Guncangan gempa memang tidak selalu terasa sehingga bisa menurunkan kewaspadaan menghadapinya. Sejumlah media mengabarkan, para karyawan di gedung bertingkat berhamburan turun dan berkumpul di halaman atau di ruas jalan. Bahkan, seorang siswa SMK di Kabupaten Cianjur panik dan meloncat dari lantai dua gedung sekolah hingga terluka.
Kita bersyukur tak ada korban jiwa akibat gempa yang berpusat di Samudra Hindia, tepatnya pada jarak 67 kilometer arah barat daya Kabupaten Sukabumi itu. Akan tetapi, ada banyak hal yang patut dibenahi dalam hal pemahaman dan kesiagaan agar tidak lagi memunculkan respons yang berlebihan. Apalagi, saat-saat seperti ini ada saja yang menambah kepanikan dengan menyebarkan hoaks alias kabar bohong.
Dilihat dari frekuensi gempa, Indonesia sebenarnya tidak jauh beda dengan Jepang. Indonesia merupakan wilayah rawan gempa karena menjadi jalur pertemuan tiga lempeng tektonik, yakni Indo-Australia, Eurasia, dan Pasifik. Tingkat kegempaan ini makin tinggi dengan ancaman gempa vulkanik, mengingat Indonesia merupakan negeri cincin api. Namun, dalam hal mitigasi dan siaga bencana, Indonesia jauh tertinggal dari Jepang.
Ketika gempa melanda Kobe pada 1995 dan menewaskan lebih dari 6.000 orang, evaluasi bencana segera dilakukan. Inilah gempa terburuk setelah gempa Kanto pada 1923 yang menewaskan 140.000 orang. Hasil evaluasi membuat pemerintah menetapkan standar bangunan tahan gempa hingga skala 6 MMI, selain memetakan semua daerah rawan gempa dan tsunami.
Masyarakat pun diajari siaga menghadapi gempa sejak usia dini, dengan memasukkan kesiagaan bencana dalam kurikulum sekolah. Di setiap gedung tinggi, baik apartemen maupun perkantoran, ada latihan teratur menghadapi bencana. Bahkan, di seluruh kantor Pusat Pemberitaan Bencana dan Keselamatan Nippon Hoso Kyokai, setiap pukul 21.00, ada pelatihan siaga bencana, terutama gempa.
Di Indonesia, semangat untuk belajar dari bencana ini belum kelihatan. Gempa dan tsunami Aceh, gempa Yogyakarta, bahkan Tasikmalaya dan Garut, tidak menjadi titik tolak pembelajaran. Terbukti dari kacaunya respons gempa dua hari lalu.

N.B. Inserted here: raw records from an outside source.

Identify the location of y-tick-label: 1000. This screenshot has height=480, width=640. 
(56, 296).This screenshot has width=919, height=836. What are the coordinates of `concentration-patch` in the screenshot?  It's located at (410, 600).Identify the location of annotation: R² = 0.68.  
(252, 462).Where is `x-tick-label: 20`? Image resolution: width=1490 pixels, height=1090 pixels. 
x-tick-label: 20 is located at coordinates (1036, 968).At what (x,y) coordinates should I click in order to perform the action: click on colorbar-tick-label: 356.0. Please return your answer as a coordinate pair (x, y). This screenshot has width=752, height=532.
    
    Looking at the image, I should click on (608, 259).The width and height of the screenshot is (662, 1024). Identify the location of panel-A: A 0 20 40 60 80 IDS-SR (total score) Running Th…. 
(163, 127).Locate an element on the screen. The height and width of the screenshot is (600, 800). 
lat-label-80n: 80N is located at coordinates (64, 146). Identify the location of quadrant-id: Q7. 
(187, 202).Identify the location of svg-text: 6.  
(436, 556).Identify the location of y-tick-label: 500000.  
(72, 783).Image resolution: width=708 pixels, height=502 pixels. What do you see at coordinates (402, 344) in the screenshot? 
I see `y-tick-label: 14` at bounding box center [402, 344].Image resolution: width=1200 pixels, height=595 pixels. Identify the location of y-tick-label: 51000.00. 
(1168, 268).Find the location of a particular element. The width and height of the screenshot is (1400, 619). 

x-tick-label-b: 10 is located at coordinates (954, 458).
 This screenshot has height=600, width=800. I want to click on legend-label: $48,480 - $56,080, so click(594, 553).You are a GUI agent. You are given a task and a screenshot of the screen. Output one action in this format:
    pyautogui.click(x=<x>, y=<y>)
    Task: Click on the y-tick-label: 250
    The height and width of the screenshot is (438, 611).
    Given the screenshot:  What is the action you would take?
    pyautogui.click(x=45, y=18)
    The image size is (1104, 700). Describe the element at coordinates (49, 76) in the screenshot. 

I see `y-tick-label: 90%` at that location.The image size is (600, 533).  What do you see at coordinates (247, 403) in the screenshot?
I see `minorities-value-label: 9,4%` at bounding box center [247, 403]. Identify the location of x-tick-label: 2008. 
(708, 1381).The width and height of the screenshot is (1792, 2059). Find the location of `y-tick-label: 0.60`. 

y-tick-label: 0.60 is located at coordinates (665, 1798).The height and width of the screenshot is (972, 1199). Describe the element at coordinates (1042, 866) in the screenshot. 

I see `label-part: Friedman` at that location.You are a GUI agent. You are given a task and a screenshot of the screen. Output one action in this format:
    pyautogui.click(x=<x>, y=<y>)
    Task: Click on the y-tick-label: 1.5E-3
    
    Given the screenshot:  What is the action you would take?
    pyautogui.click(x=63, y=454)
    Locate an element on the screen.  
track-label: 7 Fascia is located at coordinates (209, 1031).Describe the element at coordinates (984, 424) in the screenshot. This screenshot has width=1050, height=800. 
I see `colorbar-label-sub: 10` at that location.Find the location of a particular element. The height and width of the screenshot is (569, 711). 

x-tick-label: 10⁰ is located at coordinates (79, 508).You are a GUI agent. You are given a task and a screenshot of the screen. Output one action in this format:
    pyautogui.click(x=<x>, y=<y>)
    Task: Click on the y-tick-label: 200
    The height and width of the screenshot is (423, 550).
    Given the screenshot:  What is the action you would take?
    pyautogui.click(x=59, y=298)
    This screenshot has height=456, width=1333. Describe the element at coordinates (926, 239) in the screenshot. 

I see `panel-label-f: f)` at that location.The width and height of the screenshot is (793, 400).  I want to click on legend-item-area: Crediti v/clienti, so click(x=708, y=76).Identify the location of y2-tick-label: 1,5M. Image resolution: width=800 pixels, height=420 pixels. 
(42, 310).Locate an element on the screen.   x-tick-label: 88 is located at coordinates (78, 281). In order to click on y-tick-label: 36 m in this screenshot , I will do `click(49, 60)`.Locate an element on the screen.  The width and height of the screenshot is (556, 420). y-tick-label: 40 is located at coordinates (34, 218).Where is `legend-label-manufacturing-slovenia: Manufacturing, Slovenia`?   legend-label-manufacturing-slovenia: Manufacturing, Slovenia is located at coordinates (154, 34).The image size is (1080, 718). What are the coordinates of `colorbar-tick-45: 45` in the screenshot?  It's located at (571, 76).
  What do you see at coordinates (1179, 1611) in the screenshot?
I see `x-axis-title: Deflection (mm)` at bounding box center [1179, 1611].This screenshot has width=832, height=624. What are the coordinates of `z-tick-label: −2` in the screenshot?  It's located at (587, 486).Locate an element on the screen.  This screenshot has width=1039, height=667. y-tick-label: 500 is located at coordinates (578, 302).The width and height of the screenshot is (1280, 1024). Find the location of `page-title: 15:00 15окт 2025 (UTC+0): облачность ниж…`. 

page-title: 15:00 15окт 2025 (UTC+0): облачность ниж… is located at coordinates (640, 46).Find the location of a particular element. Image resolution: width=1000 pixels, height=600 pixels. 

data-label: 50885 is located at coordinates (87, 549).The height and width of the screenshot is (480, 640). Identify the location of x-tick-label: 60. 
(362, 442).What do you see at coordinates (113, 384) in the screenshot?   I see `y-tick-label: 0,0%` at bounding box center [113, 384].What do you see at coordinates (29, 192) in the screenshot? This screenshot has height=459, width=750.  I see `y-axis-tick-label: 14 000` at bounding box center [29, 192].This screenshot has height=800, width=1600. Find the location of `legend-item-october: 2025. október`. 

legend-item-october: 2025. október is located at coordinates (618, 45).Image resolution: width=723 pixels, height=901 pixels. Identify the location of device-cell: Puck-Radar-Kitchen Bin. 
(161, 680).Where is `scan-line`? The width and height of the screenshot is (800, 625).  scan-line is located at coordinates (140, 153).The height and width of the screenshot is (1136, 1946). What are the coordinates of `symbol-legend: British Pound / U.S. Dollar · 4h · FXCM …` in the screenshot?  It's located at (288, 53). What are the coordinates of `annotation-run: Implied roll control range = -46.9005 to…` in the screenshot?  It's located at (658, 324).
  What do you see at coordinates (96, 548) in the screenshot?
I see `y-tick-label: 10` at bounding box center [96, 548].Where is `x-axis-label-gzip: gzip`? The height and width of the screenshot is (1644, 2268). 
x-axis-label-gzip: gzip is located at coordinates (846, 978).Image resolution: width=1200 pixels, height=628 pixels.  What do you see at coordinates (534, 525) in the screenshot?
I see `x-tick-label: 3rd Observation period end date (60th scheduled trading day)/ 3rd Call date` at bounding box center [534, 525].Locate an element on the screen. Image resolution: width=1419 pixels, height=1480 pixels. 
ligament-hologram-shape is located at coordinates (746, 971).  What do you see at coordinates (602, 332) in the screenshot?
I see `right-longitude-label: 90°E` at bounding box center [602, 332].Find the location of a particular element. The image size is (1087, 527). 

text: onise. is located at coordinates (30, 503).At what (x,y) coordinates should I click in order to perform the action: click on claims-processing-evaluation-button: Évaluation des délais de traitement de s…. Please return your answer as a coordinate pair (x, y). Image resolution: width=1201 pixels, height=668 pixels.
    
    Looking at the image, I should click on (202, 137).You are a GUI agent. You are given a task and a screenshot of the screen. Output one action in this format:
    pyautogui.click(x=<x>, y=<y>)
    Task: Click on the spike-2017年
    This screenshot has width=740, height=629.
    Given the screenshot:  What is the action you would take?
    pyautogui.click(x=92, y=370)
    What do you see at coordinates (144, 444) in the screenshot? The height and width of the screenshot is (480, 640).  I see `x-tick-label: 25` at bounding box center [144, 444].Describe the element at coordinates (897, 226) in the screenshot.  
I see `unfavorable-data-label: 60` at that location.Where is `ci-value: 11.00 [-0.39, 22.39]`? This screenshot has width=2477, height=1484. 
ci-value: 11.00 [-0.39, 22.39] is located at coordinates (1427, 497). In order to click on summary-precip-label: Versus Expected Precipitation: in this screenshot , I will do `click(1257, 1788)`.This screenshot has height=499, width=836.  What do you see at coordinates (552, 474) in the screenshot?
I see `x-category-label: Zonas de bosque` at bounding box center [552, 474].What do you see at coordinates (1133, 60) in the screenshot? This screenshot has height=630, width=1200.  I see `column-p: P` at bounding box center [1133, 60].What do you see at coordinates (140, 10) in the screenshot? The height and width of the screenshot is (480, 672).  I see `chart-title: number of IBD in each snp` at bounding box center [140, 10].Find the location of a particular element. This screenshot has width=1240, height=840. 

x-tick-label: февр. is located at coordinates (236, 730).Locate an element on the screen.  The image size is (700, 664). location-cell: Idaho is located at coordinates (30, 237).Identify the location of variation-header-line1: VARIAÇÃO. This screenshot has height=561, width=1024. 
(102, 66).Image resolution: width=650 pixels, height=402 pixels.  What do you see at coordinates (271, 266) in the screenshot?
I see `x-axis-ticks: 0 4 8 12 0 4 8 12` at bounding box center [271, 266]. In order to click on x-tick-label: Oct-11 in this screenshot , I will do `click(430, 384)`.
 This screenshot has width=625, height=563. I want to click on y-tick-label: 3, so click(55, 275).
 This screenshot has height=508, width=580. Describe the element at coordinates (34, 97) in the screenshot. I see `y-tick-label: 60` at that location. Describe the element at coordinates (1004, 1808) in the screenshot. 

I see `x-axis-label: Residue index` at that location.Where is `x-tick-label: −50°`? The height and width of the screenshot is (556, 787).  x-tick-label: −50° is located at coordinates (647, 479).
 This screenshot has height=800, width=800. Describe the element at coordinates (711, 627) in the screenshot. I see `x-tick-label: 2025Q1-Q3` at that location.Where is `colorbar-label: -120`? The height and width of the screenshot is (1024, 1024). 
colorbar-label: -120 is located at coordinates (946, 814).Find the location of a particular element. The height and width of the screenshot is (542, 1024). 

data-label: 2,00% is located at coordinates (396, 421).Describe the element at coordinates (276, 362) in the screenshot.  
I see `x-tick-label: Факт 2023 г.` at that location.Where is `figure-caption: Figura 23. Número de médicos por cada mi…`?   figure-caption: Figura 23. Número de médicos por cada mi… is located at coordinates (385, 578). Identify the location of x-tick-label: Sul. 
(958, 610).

Kenyataannya ada banyak sumber gempa baru yang belum teridentifikasi, termasuk di Jakarta. Batavia yang menjadi cikal bakal Jakarta sesungguhnya pernah dilanda gempa berkekuatan M 8-9, yang merusak, pada 1699 (Kompas, 20 Oktober 2015). Sementara di kota-kota besar, antara lain Surabaya, Semarang, Bandung, dan Cirebon, baru diidentifikasi ada sumber sesar baru. Selama ini, di kota-kota itu jarang ada edukasi perihal gempa karena siklus gempanya panjang.